What Joyce Echaquan knew
Dr. Pam Palmater is a member of the Eel River Bar First Nation in New Brunswick and Chair in Indigenous Governance at Ryerson University.
Imagine being hospitalized with a serious health condition and instead of being treated with professional care and compassion by the hospital, the last words you hear from hospital staff are that you are a drain on the health-care system and better off dead. This is the experience of Joyce Echaquan, a 37-year-old Atikamekw mother of seven, who used her phone to record hospital staff in Joliette, Que., abusing her with racist and misogynistic insults before she died. A First Nations woman who dies after being told she would be better off dead raises serious questions about the impacts of systemic racism on the lifespan of First Nations.
A recent study published by the Canadian Medical Association Journal found that Indigenous peoples have a 30 per cent higher death rate post-surgery than non-Indigenous patients. Further, Indigenous patients suffered higher rates of post-surgical complications and hospital readmissions. We also know that cancer rates for First Nations are increasing and that First Nations women fare far worse in terms of breast cancer survival rates than non-First Nations patients. Many studies point to a lack of access to cancer screening, health-care supports and hesitancy to seek out medical care due to racist, sexist treatment by health-care professionals.

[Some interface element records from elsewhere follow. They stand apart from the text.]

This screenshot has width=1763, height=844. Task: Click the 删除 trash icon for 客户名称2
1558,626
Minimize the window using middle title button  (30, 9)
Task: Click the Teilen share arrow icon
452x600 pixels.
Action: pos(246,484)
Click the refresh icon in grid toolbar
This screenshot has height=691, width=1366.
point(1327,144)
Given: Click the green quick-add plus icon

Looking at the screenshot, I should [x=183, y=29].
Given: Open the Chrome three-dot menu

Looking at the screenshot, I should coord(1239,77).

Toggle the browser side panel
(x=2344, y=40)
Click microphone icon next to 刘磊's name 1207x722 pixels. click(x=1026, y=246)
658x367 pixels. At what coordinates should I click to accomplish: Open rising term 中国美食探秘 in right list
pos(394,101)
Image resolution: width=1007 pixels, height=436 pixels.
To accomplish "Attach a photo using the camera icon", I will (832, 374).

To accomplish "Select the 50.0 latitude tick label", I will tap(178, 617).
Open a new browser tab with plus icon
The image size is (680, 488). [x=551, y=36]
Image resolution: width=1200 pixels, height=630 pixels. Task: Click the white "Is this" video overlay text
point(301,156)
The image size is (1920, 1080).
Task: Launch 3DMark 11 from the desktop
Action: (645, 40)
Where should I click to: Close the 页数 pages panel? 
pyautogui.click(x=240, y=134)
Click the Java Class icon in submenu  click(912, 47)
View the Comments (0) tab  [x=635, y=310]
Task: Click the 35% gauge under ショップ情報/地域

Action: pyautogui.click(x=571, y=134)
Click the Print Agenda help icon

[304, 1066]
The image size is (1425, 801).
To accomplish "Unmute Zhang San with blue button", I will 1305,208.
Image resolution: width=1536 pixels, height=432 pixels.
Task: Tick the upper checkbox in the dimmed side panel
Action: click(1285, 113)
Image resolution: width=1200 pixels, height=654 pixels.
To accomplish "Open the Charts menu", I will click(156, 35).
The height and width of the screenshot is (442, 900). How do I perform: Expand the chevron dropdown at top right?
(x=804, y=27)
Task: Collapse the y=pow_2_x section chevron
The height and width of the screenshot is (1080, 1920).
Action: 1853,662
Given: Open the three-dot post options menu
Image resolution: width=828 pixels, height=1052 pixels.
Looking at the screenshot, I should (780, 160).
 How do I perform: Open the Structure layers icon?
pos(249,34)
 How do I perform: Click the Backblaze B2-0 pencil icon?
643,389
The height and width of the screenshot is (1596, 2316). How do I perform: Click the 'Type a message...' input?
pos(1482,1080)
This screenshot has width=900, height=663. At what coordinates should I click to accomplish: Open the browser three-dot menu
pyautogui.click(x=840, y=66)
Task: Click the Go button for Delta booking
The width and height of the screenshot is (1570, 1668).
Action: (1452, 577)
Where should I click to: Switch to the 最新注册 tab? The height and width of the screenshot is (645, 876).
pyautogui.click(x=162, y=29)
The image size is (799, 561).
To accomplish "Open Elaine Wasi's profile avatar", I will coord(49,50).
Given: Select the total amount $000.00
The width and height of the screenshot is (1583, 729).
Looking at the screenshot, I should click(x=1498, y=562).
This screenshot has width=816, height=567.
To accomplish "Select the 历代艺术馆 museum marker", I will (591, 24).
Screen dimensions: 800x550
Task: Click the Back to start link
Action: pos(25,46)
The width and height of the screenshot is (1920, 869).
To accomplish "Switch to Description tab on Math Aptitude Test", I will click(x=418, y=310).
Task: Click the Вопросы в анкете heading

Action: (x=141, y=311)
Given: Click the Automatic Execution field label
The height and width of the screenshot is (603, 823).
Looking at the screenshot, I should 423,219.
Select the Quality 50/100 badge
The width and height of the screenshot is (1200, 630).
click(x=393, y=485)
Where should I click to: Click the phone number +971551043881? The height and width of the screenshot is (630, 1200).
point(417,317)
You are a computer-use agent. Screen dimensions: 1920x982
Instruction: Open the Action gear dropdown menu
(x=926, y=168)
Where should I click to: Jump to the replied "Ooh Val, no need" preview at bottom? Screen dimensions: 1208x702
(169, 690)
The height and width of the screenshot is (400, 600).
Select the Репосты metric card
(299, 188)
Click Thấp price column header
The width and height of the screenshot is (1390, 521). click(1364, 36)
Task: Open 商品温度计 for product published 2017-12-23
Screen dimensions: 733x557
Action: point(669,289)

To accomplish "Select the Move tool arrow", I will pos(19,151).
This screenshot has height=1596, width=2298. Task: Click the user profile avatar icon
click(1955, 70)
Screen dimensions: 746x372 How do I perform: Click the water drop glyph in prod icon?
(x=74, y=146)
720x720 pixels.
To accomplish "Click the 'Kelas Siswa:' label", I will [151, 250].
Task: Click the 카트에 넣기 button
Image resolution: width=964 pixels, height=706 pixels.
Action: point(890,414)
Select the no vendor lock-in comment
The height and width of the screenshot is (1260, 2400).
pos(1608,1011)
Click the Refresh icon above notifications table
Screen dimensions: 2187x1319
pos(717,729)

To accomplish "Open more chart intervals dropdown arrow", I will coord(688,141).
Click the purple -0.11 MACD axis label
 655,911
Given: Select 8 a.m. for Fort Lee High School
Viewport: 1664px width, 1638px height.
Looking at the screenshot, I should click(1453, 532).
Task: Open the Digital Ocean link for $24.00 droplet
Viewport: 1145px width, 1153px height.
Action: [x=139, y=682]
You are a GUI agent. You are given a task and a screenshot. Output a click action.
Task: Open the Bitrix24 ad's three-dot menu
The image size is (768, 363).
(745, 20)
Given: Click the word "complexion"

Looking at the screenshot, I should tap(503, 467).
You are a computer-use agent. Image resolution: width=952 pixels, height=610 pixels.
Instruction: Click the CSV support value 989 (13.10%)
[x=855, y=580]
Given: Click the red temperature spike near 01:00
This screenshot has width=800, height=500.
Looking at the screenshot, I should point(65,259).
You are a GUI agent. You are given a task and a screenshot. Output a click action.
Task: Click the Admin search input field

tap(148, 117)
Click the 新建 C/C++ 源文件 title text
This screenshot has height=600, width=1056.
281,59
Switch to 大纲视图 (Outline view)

More than 9,000 people were interviewed for a report called “In Plain Sight: Addressing Indigenous-specific Racism and Discrimination in B.C. Health Care”; 185,000 data sets were reviewed and 600 cases logged. The report found that anti-Indigenous racism in health care is widespread and primarily targets First Nations. Racist stereotypes held by health-care workers about First Nations being drunks, drug seekers or less worthy of care manifest in ways that negatively impact the health and lifespan of First Nations due to denial of service, minimizing health concerns, rough treatment sometimes resulting in injuries, and medical mistakes and misdiagnosis rooted in racist assumptions. This has resulted in lethal outcomes for First Nations, with particular risks for women.